Q4 2016 Royal LePage House Price Survey & 2017 Market Survey Forecast
National home price appreciation experiences significant growth in the fourth quarter of 2016.
Canada’s residential real estate market saw significant year-over-year price appreciation in the fourth quarter of 2016, supported by considerable gains in the Greater Toronto Area (GTA) and Greater Vancouver, according to the Royal LePage House Price Survey and Market Survey Forecast released today. Looking ahead, Royal LePage expects the regional extremes in house price appreciation that characterized the national real estate market in 2016 to narrow in 2017. This trend is anticipated to be driven primarily by a price correction in the Greater Vancouver housing market, strong but moderating price appreciation in the GTA, and welcomed upward price trends in Quebec, Atlantic Canada and Alberta.

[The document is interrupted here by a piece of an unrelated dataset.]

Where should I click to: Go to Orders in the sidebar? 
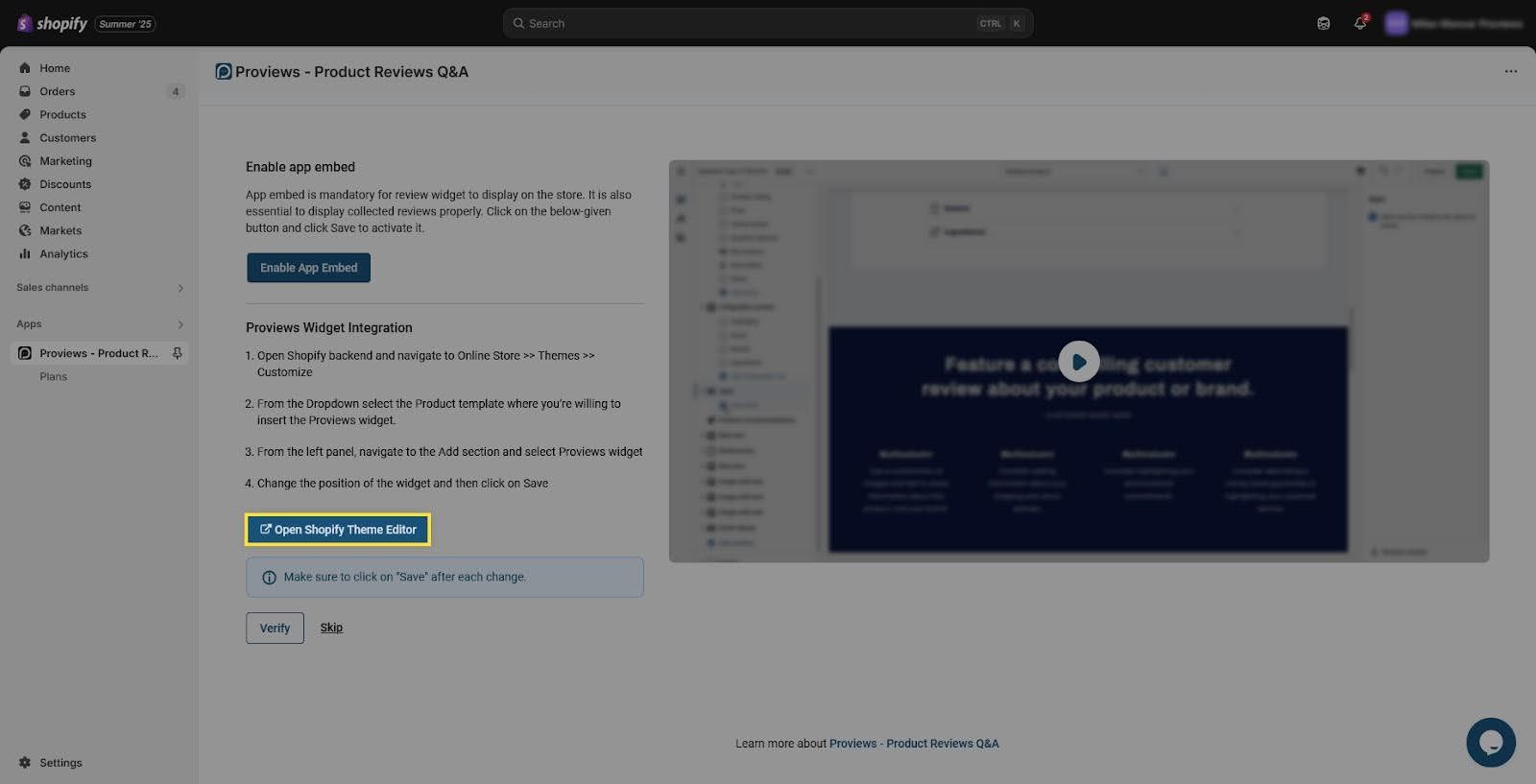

The Royal LePage National House Price Composite, compiled from proprietary property data in 53 of the nation’s largest real estate markets, showed that the price of a home in Canada increased 13.0 per cent year-over-year to $558,153 in the fourth quarter of 2016 – the highest year-over-year national home price increase recorded in over a decade. The price of a two-storey home rose 14.3 per cent year-over-year to $661,730, and the price of a bungalow increased 12.5 per cent to $481,460. During the same period, the price of a condominium increased 7.4 per cent to $356,307. Looking to the year ahead, Royal LePage forecasts that the aggregate price of a home will increase 2.8 per cent in 2017 when compared to year-end, 2016.
“The disparity in home price appreciation between Canadian regions has never been greater than that seen in 2016, with rates ranging from double-digit extremes in some cities to negative growth in others,” said Phil Soper, President and CEO, Royal LePage. “This economic drama put real estate at the forefront of everybody’s mind last year, from the Prime Minister to the recent grad. In 2017, we anticipate a movement away from the regional extremes of real estate feast and famine – and that is a very good thing.”